Ogni consiglio sul perseguimento degli equilibri interiori e socio-comportamentali può essere utile soltanto qualora quel consiglio riesca, anche attraverso i secoli e i millenni, a tener conto delle imprevedibili evoluzioni personali, storiche e sociali dell’essere umano nella personale ricerca della felicità. Ogni consiglio e ogni visione ha una valenza “per tutti” se l’animo che li dispensa dimostra pragmaticamente la capacità di non imporre la propria egoriferita esperienza, ed anzi di far respirare le esperienze di tutte e tutti attraverso l’esercizio liberale delle diverse coscienze.
Io ho una visione liberale, pluralista e accolgo le varie idee e concezioni di virtù, prendendone atto per dialogare e arricchire con l’esperienza la mia visione e, conseguentemente, la mia azione nella società.

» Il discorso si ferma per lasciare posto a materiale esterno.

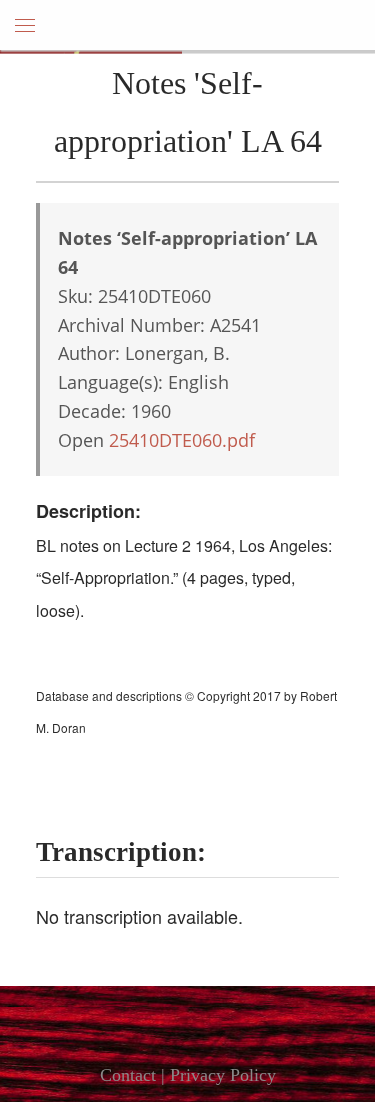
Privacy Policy (223, 1075)
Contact (128, 1075)
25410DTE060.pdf (182, 440)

Il mio invito, psicolibertario e sociodisalienazionista, è di confrontarci con Seneca per la capacità di argomentazione che quest’Autore ha dimostrato e dimostra di avere ancora agli occhi della contemporaneità. Attraverso lo spettro cronospaziale dei millenni, sulla cresta dell’onda della traditioletteraria, la sua opera e il suo genio sono pervenuti a noi, posteri e azionisti nel secolo che corre e scorre in divenire.